'''
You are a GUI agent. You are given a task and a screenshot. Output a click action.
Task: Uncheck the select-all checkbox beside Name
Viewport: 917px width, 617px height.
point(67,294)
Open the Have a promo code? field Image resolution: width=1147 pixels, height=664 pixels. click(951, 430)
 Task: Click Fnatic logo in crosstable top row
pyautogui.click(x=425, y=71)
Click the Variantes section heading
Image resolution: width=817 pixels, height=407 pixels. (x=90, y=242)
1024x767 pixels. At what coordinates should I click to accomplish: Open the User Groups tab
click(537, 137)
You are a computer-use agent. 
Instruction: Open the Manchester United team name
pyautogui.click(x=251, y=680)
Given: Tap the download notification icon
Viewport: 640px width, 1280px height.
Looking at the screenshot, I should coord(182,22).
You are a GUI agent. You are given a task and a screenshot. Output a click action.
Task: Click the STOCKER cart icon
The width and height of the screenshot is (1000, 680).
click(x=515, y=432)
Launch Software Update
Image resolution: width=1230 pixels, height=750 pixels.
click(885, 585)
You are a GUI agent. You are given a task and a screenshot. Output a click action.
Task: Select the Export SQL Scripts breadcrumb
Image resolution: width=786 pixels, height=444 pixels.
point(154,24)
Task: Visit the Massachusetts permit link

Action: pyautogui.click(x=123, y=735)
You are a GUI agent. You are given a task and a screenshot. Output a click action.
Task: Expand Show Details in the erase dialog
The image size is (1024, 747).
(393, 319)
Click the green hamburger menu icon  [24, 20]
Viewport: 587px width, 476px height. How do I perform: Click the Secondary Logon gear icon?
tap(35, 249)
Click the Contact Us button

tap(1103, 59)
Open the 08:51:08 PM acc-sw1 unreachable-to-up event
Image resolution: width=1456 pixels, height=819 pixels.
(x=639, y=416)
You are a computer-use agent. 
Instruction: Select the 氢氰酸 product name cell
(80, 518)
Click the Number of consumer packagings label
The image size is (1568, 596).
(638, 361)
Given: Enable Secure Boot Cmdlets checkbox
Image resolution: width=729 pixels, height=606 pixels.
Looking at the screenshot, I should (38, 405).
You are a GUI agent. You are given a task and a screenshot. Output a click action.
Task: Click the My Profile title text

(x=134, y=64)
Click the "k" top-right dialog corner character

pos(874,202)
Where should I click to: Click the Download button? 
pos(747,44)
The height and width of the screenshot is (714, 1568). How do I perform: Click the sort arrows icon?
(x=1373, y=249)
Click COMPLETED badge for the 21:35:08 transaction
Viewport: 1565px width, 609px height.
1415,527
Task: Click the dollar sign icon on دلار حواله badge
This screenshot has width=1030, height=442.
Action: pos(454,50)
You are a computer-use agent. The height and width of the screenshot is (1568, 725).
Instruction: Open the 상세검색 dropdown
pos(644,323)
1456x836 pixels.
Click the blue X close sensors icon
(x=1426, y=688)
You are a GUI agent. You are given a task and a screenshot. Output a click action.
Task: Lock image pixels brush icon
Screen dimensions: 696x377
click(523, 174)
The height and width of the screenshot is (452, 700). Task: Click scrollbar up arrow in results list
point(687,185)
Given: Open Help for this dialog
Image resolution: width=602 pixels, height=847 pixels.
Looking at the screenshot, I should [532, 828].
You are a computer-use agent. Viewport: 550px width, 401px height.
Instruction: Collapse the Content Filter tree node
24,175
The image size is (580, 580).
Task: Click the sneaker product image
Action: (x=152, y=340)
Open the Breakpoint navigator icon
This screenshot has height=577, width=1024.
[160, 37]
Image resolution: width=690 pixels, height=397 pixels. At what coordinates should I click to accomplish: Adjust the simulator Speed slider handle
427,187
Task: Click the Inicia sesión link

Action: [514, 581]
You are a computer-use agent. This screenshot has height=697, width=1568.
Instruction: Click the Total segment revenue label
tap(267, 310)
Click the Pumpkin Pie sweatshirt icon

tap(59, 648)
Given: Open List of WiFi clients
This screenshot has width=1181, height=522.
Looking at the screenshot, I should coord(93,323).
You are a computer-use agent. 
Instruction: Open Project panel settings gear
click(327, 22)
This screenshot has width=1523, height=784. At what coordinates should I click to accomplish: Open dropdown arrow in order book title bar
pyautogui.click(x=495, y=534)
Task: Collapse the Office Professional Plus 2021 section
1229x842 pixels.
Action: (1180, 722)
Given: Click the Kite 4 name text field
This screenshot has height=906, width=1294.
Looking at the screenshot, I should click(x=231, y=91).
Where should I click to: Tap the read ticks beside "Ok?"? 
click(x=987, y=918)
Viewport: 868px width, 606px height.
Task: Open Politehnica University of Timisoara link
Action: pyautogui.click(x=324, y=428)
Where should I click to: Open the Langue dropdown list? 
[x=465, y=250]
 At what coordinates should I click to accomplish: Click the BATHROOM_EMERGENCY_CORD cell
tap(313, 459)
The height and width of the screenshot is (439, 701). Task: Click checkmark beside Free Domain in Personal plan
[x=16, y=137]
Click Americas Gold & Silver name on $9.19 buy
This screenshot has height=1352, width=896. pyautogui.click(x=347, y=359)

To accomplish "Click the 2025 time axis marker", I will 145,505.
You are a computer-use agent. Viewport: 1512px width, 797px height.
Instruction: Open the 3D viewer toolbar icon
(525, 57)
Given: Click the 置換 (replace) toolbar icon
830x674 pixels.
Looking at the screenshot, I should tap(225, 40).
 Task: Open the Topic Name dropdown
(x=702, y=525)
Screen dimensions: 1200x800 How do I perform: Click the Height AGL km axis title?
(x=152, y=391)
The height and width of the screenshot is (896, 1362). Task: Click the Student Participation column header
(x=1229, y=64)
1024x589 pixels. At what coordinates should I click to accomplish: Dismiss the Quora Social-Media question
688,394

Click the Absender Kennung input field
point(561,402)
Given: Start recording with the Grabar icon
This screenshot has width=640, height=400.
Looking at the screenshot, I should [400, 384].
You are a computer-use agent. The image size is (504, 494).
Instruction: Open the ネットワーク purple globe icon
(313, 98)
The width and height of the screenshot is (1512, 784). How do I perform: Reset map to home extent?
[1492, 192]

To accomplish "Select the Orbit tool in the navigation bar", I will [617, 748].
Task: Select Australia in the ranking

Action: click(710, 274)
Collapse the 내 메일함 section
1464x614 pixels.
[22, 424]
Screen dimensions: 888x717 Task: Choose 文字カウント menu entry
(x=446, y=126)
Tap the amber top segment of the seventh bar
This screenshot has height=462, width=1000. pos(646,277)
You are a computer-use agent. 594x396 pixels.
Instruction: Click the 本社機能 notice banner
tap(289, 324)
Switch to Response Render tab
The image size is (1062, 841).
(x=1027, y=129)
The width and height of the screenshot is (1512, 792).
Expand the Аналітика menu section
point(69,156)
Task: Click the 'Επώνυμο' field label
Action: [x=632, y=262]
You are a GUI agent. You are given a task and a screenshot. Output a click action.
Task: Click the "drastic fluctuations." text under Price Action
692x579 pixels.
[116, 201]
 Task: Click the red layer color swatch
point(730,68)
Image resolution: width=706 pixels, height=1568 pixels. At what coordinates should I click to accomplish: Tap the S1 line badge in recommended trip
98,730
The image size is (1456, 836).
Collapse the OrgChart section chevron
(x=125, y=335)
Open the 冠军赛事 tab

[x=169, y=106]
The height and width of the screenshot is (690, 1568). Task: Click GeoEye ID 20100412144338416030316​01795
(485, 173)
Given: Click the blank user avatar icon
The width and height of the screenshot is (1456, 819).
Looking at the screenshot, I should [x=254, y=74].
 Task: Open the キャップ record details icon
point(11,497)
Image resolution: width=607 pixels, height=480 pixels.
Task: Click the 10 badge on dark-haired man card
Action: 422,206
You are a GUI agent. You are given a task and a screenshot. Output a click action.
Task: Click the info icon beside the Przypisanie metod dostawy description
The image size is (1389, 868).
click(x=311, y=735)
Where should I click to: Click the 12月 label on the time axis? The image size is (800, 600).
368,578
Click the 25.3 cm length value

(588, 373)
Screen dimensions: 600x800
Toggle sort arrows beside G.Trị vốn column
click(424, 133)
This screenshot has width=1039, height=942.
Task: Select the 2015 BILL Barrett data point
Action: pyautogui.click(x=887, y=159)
'''
BRIEF: Reproduce the lines above, beginning at the line with "Open the Have" and stopping after the line with "Task: Click the STOCKER cart icon", exactly as they are.

TASK ANSWER:
Open the Have a promo code? field Image resolution: width=1147 pixels, height=664 pixels. click(951, 430)
 Task: Click Fnatic logo in crosstable top row
pyautogui.click(x=425, y=71)
Click the Variantes section heading
Image resolution: width=817 pixels, height=407 pixels. (x=90, y=242)
1024x767 pixels. At what coordinates should I click to accomplish: Open the User Groups tab
click(537, 137)
You are a computer-use agent. 
Instruction: Open the Manchester United team name
pyautogui.click(x=251, y=680)
Given: Tap the download notification icon
Viewport: 640px width, 1280px height.
Looking at the screenshot, I should coord(182,22).
You are a GUI agent. You are given a task and a screenshot. Output a click action.
Task: Click the STOCKER cart icon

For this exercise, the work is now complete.